Material shown —
========================================

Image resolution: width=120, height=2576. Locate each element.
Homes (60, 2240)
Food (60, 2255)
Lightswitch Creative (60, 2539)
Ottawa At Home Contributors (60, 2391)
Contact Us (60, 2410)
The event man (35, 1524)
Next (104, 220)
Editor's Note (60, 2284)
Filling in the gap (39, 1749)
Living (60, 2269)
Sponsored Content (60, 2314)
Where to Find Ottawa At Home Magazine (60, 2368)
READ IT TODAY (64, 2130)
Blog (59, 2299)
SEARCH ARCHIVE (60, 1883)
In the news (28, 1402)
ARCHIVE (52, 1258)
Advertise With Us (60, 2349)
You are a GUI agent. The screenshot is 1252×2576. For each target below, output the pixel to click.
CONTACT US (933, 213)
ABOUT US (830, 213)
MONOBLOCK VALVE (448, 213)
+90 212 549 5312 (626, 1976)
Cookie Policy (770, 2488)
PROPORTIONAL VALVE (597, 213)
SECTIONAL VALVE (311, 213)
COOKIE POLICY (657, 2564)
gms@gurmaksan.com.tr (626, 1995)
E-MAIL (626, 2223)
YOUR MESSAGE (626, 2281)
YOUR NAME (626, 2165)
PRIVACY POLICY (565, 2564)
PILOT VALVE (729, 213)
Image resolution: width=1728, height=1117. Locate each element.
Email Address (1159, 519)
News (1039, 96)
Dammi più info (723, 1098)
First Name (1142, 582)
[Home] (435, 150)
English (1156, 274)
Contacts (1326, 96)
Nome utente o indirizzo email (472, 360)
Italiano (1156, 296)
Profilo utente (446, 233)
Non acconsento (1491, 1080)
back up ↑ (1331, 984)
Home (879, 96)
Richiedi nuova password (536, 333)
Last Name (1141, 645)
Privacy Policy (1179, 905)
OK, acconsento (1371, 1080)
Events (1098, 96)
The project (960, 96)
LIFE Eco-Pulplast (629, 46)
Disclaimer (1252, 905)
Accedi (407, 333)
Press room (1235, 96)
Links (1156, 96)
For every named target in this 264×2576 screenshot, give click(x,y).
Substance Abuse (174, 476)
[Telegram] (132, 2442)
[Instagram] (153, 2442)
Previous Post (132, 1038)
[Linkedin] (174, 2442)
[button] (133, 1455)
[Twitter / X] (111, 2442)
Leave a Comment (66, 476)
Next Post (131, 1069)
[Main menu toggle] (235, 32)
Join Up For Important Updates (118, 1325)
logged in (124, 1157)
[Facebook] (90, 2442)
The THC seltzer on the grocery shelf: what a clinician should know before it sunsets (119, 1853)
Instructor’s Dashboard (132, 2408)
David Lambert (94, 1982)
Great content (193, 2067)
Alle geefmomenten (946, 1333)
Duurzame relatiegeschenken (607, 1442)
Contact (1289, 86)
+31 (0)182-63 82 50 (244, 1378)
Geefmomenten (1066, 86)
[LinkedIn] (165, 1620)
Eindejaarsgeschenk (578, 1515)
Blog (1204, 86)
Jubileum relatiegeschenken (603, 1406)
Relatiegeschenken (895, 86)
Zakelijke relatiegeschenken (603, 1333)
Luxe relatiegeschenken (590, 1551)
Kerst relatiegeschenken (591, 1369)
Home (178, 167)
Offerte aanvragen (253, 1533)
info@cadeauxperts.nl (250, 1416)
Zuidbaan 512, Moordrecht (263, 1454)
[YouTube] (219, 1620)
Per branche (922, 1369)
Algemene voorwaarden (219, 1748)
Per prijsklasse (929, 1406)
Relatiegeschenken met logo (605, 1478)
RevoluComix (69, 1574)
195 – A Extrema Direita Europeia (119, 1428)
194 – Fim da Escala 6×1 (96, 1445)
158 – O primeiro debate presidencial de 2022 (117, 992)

========================================

What this task involves — Everything starting at the line containing "E-MAIL (626, 2223)" and ending at the line containing "First Name (1142, 582)" in the records above should be repeated exactly, and only that.

Reply —
E-MAIL (626, 2223)
YOUR MESSAGE (626, 2281)
YOUR NAME (626, 2165)
PRIVACY POLICY (565, 2564)
PILOT VALVE (729, 213)
Image resolution: width=1728, height=1117. Locate each element.
Email Address (1159, 519)
News (1039, 96)
Dammi più info (723, 1098)
First Name (1142, 582)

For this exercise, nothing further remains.